Chi non ha mai sentito dire che la soluzione alla crisi economica italiana risieda nell’investire nella ricerca? Con un efficiente trasferimento tecnologico della ricerca, le nuove scoperte diventano soluzioni reali. Immaginate ricercatori che vincono il Nobel per ricerche di base e altri che ne comprendono la portata pratica e, insieme a piccoli investitori, puntano sul miglioramento della sostenibilità viticola.
Da questa combinazione nasce EdiVite, spin-off dell’Università di Verona, che ha unito le scoperte di Emmanuelle Charpentier e Jennifer Doudna – vincitrici del Premio Nobel nel 2020 per la scoperta delle forbici molecolari CRISPR/Cas9 – con i dati del genoma della vite sequenziato nel 2007, e con le tecniche di coltura in vitro dei vegetali. In soli tre anni, EdiVite è arrivata a produrre viti Chardonnay geneticamente editate, le prime al mondo, dotate di una precisa mutazione che le rende meno suscettibili alla peronospora.
Tuttavia, esiste un grande ostacolo: la legislazione. Secondo il Regolamento europeo 2001/18, queste viti sono Ogm, anche se ottenute con un metodo inesistente all’epoca in cui la normativa è stata scritta, quindi non possono essere coltivate per scopi commerciali in Italia. La giovane start-up non si ferma: un avanzamento tecnologico così rivoluzionario deve poter diventare un business model.
Intanto, anche nel mondo politico, cresce l’attenzione verso innovazioni utili alla sostenibilità e nel decreto Siccità del 2023 viene introdotta una semplificazione normativa per consentire almeno la sperimentazione di queste piante in pieno campo, mantenendo comunque le valutazioni del rischio ambientale. EdiVite ha così potuto sfruttare questa opportunità per preparare il dossier e inviare la notifica al ministero dell’Ambiente e della Sicurezza energetica. Seguono alcune interlocuzioni e verifiche per appurare che le manipolazioni del Dna fossero avvenute in laboratori confinati autorizzati, cosa che EdiVite ha potuto dimostrare agevolmente, lavorando all’interno del dipartimento di Biotecnologie.
La questione si è quindi spostata sulla valutazione del rischio ambientale del rilascio in campo.

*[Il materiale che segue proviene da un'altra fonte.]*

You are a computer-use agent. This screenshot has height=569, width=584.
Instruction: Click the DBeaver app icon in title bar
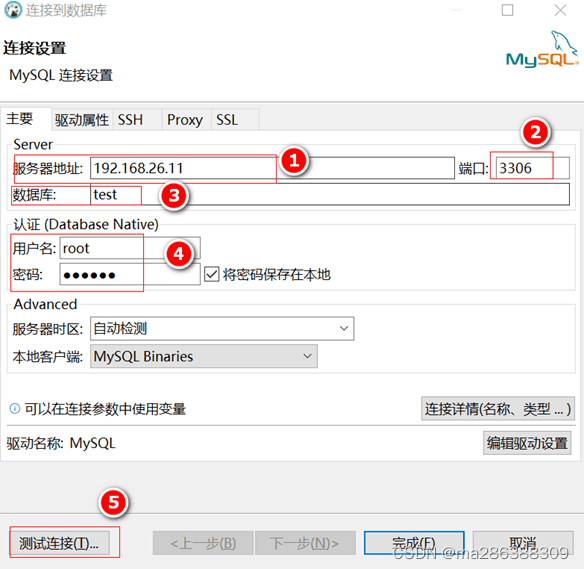point(13,10)
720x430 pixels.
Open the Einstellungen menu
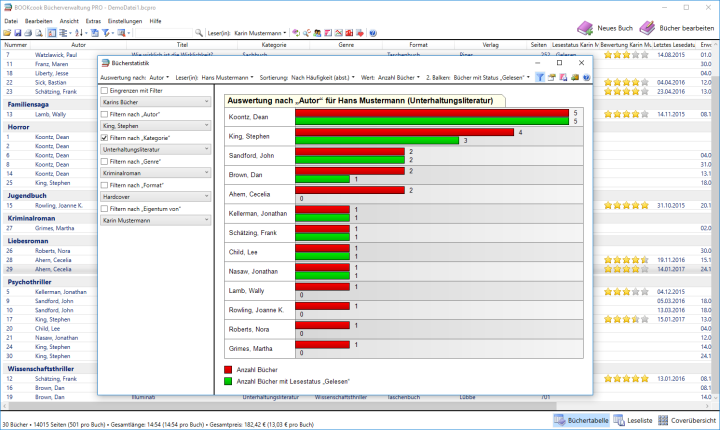[x=125, y=20]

Nonostante la difficoltà di comprendere quale reale rischio ambientale possa derivare da una pianta di vite con una singola mutazione genetica che riduce l’uso di fitofarmaci, la normativa sugli Ogm va rispettata alla lettera. I tecnici dell’Ispra, incaricati della valutazione ambientale, hanno compreso le difficoltà di applicare una norma obsoleta alla nuova fattispecie e hanno supportato EdiVite nel processo. Dopo tre mesi, finalmente è arrivata l’autorizzazione per il rilascio sperimentale delle piante, con tutte le cautele previste per gli Ogm.
A questo punto, il campo sperimentale è pronto: 250 metri quadrati per ospitare 10 piante, di cui 5 geneticamente editate e 5 di controllo. Sono state installate reti sottili interrate per bloccare roditori che possano disperdere il Dna mutato, e una seconda rete alta due metri per evitare ogni intrusione. Intorno al campo è stato lasciato un perimetro di tre metri di terreno nudo per prevenire qualsiasi rischio di maggiore “invasività” delle viti resistenti, concetto strano in questo contesto, dato che le piante sane trattate con fitofarmaci non diventano certo invasive.

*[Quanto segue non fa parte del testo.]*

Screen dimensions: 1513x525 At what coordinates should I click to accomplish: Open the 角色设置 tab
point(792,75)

Infine, mancavano ancora l’autorizzazione della regione Veneto per l’impianto, il fascicolo aziendale e il registro viticolo. Questa è la storia di un successo scientifico che, nonostante le difficoltà, è stato “messo a terra” e chissà, forse fra tre anni brinderemo con un bicchiere del primo Chardonnay al mondo da viti geneticamente editate!